THE TASK
The answer is the line with "How do I perform: Click" and every line after it to the end of the listing, retyped exactly. Pictures do not belong in it.

DATA PROVIDED
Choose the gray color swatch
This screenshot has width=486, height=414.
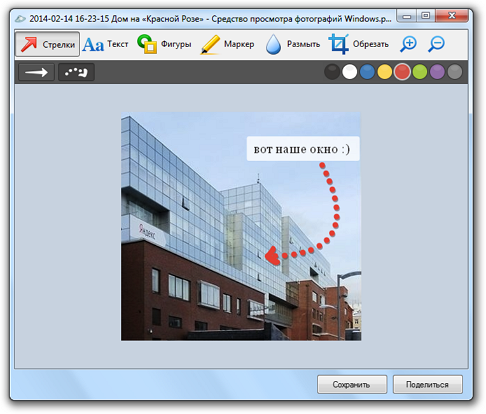[x=455, y=72]
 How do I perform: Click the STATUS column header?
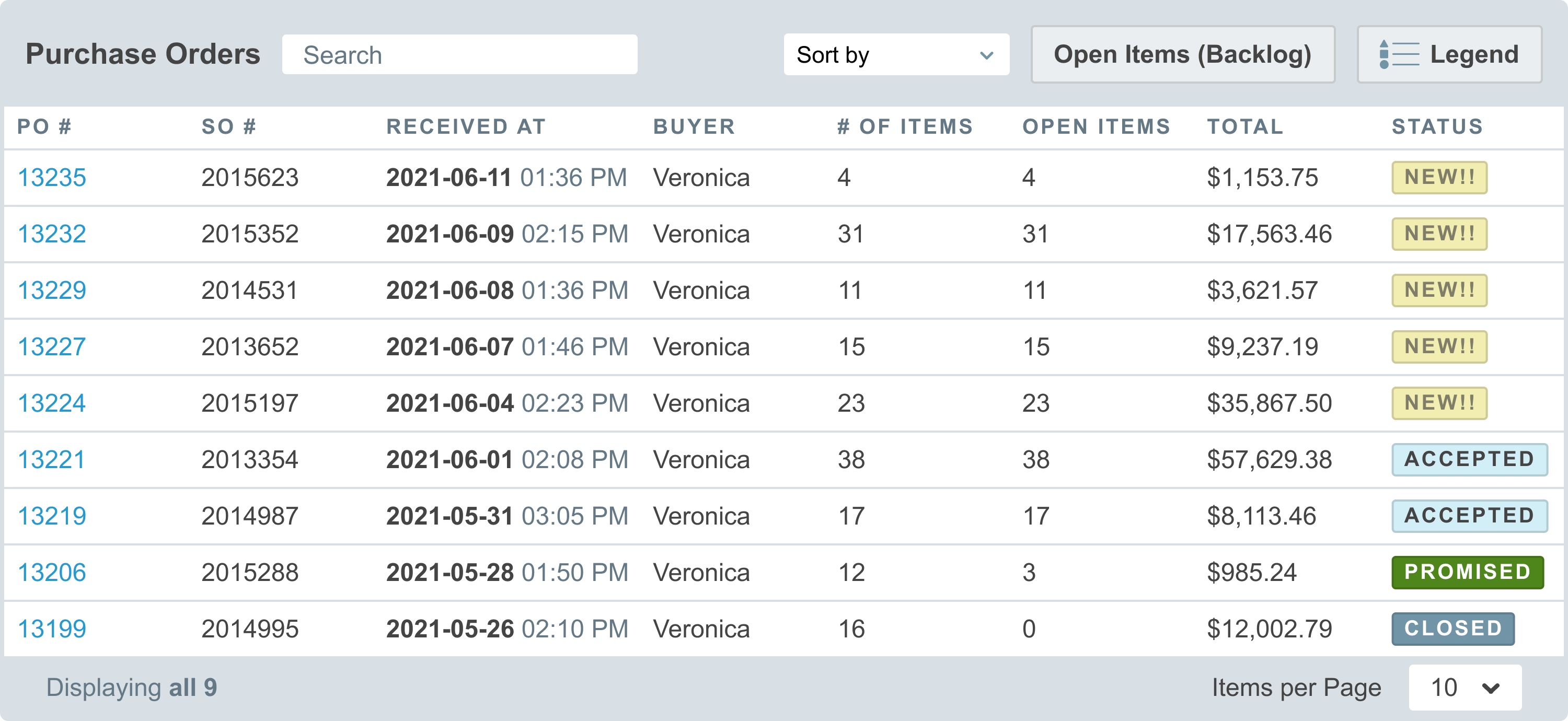point(1437,126)
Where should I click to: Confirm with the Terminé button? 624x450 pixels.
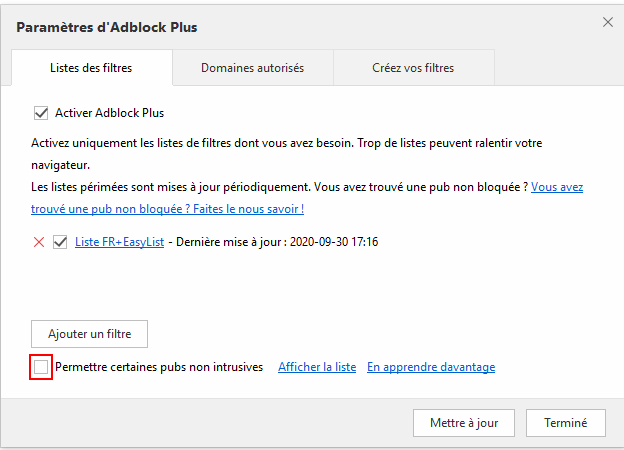pyautogui.click(x=566, y=423)
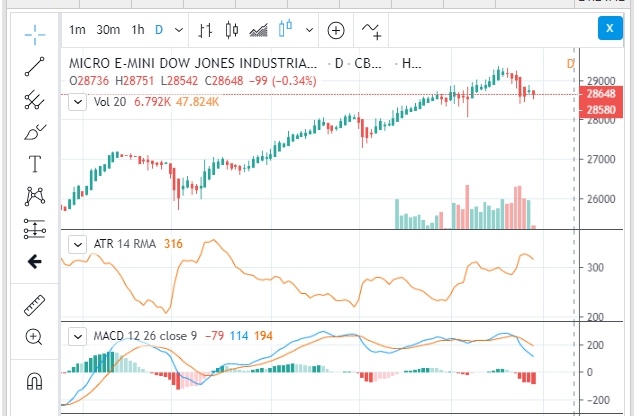Select the 1h interval
Image resolution: width=634 pixels, height=416 pixels.
pyautogui.click(x=140, y=29)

OUTPUT OF THE EXERCISE
 How do I perform: Click the STATUS column header?
point(1437,126)
Where should I click to: Confirm with the Terminé button? 624x450 pixels.
pyautogui.click(x=566, y=423)
Select the 1h interval
Image resolution: width=634 pixels, height=416 pixels.
pyautogui.click(x=140, y=29)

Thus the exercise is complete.